Daisy’s chin lifted.
Lorenzo stilled.
“It’s my building. You don’t make decisions about it without me.”
His eyes sharpened.
“You understand the danger?”
“I understand men have been making decisions around me all day.”
Something in that sentence struck him.
Braden dragging her.
The O’Connors using her.
Lorenzo ordering guards, doctors, cameras, concrete.
Protection could become another kind of theft if handled by men who loved the sound of their own authority.
He leaned back.
“All right.”
Daisy blinked.
“We go tomorrow. You inspect it. You decide.”
“You’re agreeing?”
“I am adapting.”
“That sounds painful for you.”
“It is.”
She smiled then.
Not much.
Enough.
The next morning, Lorenzo took Daisy home.
Not alone. Never alone. The black SUV carried Lorenzo, Daisy, Mateo, and a silence that felt crowded with things neither of them was ready to say. Daisy wore a soft black sweater and wide-legged trousers brought from her apartment by one of Lorenzo’s women. The medical boot made every step awkward, but she refused the wheelchair.
Lorenzo watched her grip the SUV door and climb out herself.
He did not help until she reached one hand toward him.
Only then did he take it.
Sartoria Mitchell stood on a narrow street in a changing neighborhood where old brick buildings were being squeezed between coffee shops, developers, and men who used words like revitalization while waiting for families to give up. The sign above her door was hand-painted, faded but dignified. Gold letters on forest green.
SARTORIA MITCHELL
The sight of it made Daisy’s throat tighten.
Two Bianco guards stood outside.
Across the street, Mrs. Alvarez from the bakery pretended not to stare while staring completely.
Inside, the shop smelled of wool, steam, chalk, cedar blocks, and memory.
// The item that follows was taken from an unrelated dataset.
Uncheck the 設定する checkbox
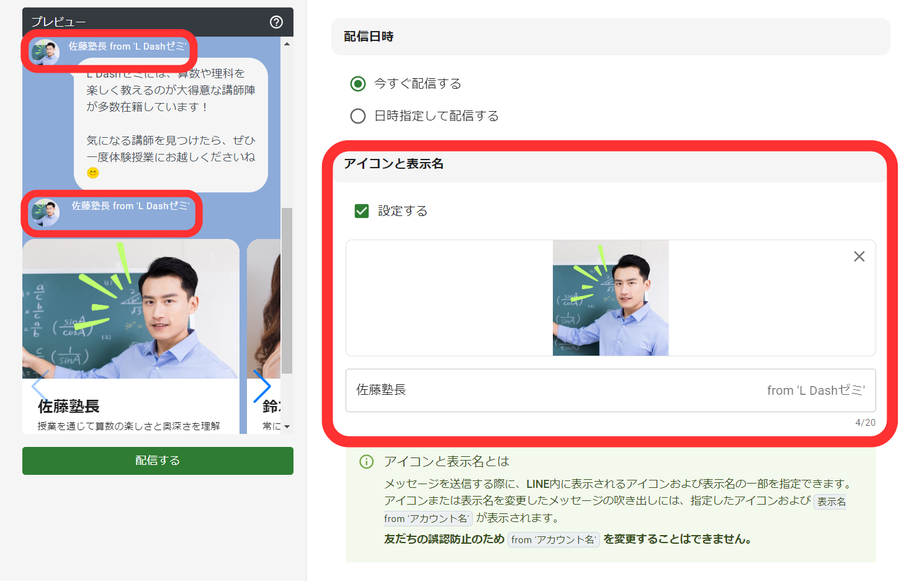Image resolution: width=909 pixels, height=581 pixels. pos(361,211)
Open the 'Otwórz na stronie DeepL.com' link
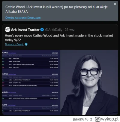The height and width of the screenshot is (122, 120). [x=23, y=18]
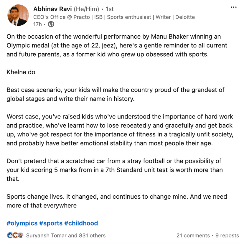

Bolts of fabric lined the shelves. Three old Singer machines sat beneath the window. Her grandfather’s framed photograph hung beside the fitting mirror: Arthur Mitchell in suspenders, smiling with a measuring tape around his neck and mischief in his eyes.
Daisy stopped in front of it.
“I’m sorry,” she whispered.
Lorenzo stood behind her but did not interrupt.
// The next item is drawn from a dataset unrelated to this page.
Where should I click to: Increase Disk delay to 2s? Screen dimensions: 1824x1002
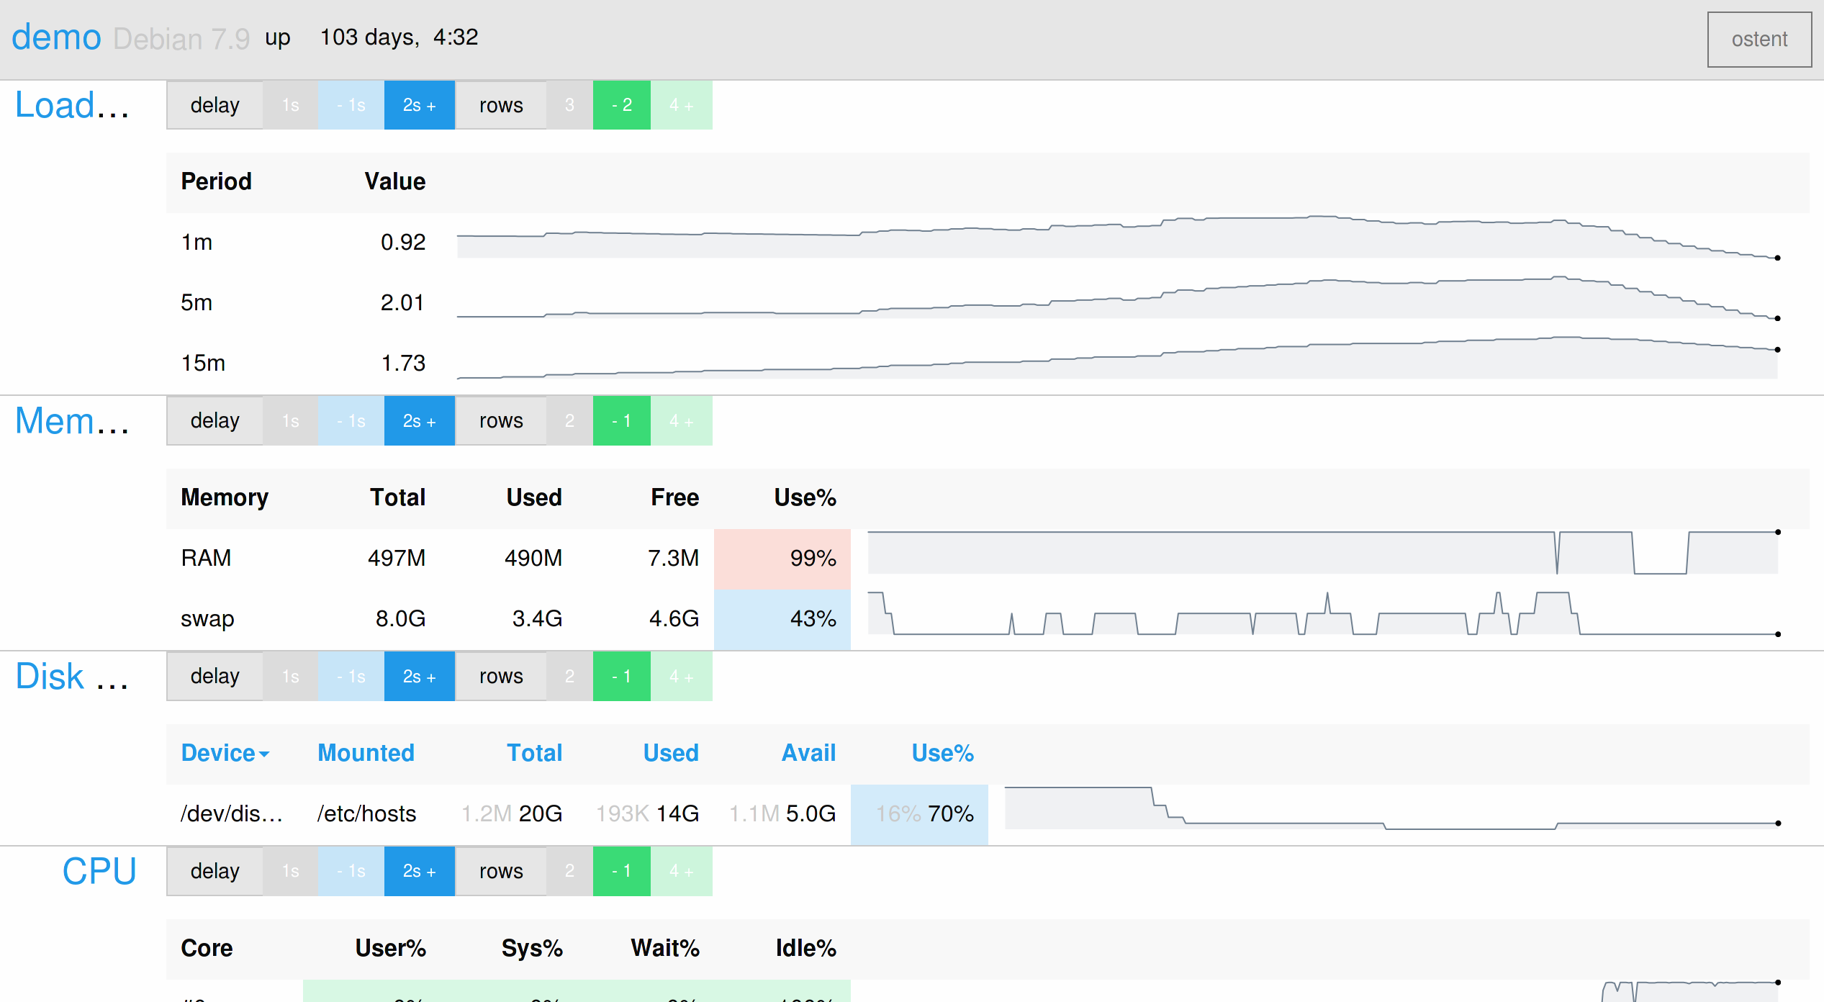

Daisy took the keys from her bag and led them to the basement.
The stairs groaned under Lorenzo’s polished shoes and Daisy’s medical boot. Dust thickened the air below. The storage room was crowded with old garment bags, broken mannequins, boxes of patterns, and the brick wall her grandfather had warned her never to touch.
Lorenzo moved closer.
Daisy lifted a hand.
He stopped.
She approached the wall herself.
Her fingers brushed the brick.
One section sounded hollow when she tapped it.
Her breath caught.
“So it’s real.”
“Can it be sealed without damaging the building?”
Mateo answered from behind them.
“Yes, Miss Mitchell.”
She glanced at him.
The “Miss Mitchell” sounded different now.
Less formality.
More respect.
“I want it documented,” she said. “Photographed. Mapped. Then sealed under my supervision.”
Lorenzo’s eyes glinted.
“Done.”
“And I want copies of everything.”
“And if the O’Connors come again?”
“They will not.”
“That wasn’t an answer.”
He looked at her.
“If they come again, you will know before they reach the sidewalk.”
She held his gaze.
For a moment, the basement felt too small around them.
Then Daisy nodded.
“Good.”
The concrete trucks arrived before noon.
By sunset, the tunnel beneath Sartoria Mitchell was gone.
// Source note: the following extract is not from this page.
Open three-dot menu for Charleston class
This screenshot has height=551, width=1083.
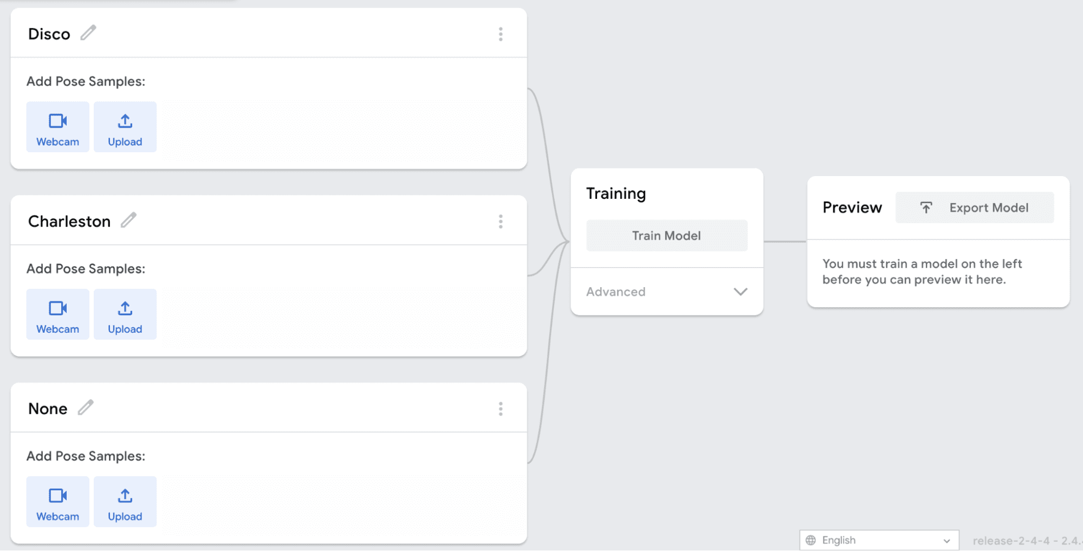501,222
So was Daisy’s illusion that her grandfather had left her only fabric and rent.
Arthur Mitchell had left her a doorway into an old war.
And Lorenzo Bianco had walked into her life just in time to stand between her and the men still trying to use it.
That night, after the last worker left and Mateo locked the rear door, Daisy stayed behind in the shop.
Lorenzo found her at the main worktable, running her hand over her grandfather’s measuring tape.
“You should be resting.”
“I should be many things.”
He leaned against the doorframe.
She looked tired, but not broken. That mattered to him. Her hair was tied back with a scrap of burgundy silk. Her cheeks were bare of makeup. Her body filled the old wooden chair with the kind of grounded beauty that made the whole room look warmer.